## Problem description
Copy the lines from the one containing "You are a GUI" through the one containing "pyautogui.click(x=806, y=972)", inclusive, with "click action" changed to "mouse click" and nothing else altered. Omit the pictures.

====== Material for this task

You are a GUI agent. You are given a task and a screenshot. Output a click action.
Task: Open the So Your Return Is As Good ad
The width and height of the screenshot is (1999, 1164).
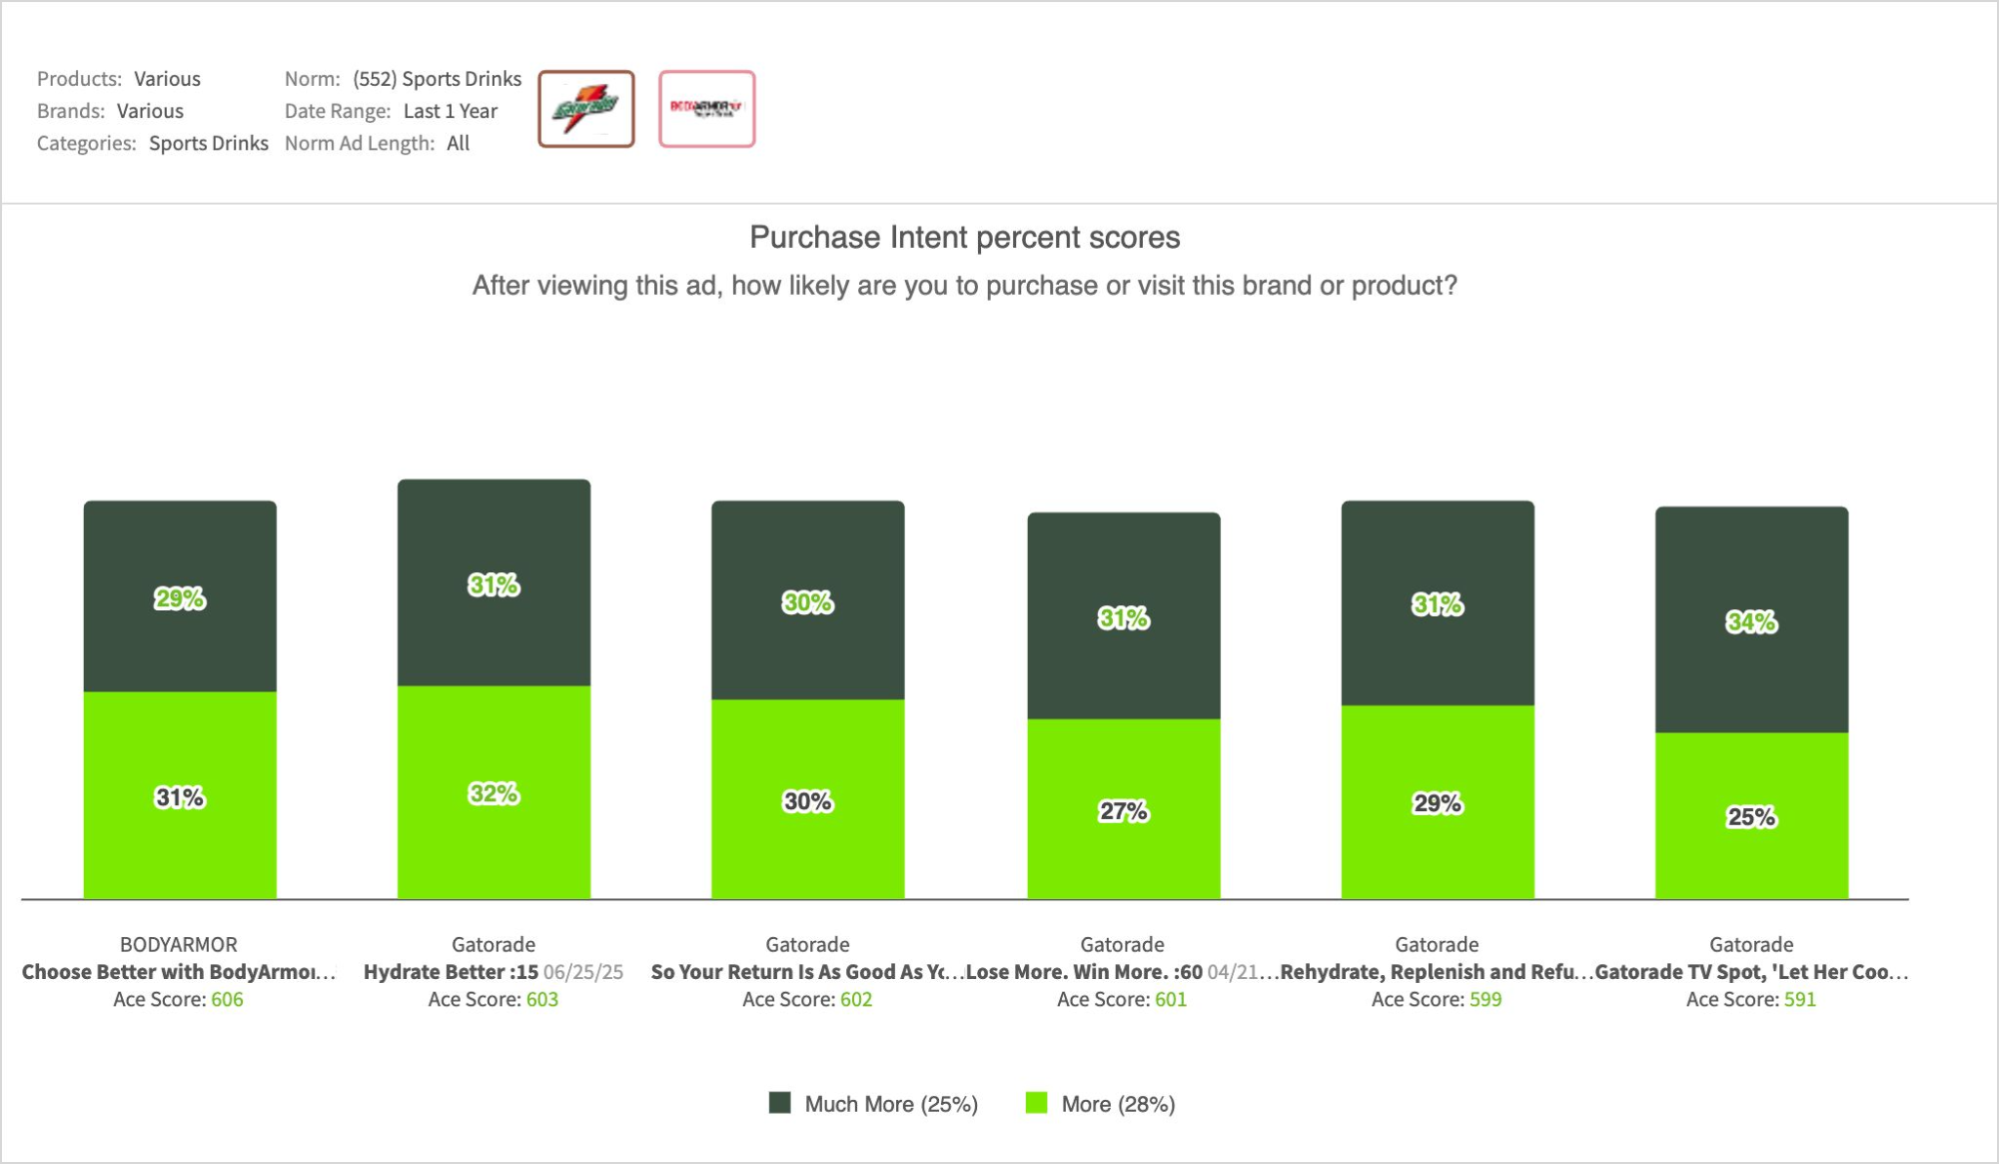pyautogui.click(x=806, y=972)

============
====== Material for this task

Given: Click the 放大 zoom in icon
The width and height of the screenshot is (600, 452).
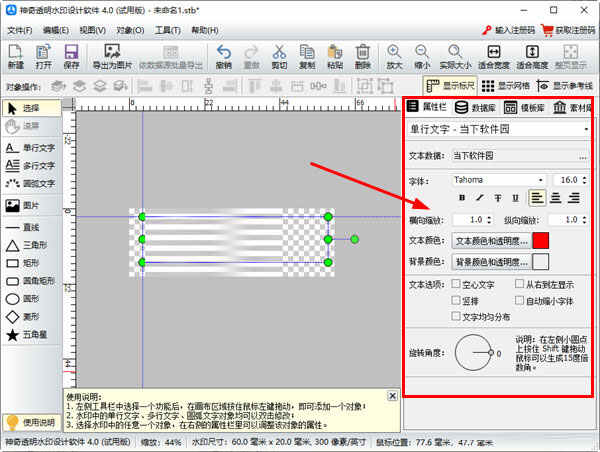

============

## Complete answer
You are a GUI agent. You are given a task and a screenshot. Output a mouse click.
Task: Open the So Your Return Is As Good ad
The width and height of the screenshot is (1999, 1164).
pyautogui.click(x=806, y=972)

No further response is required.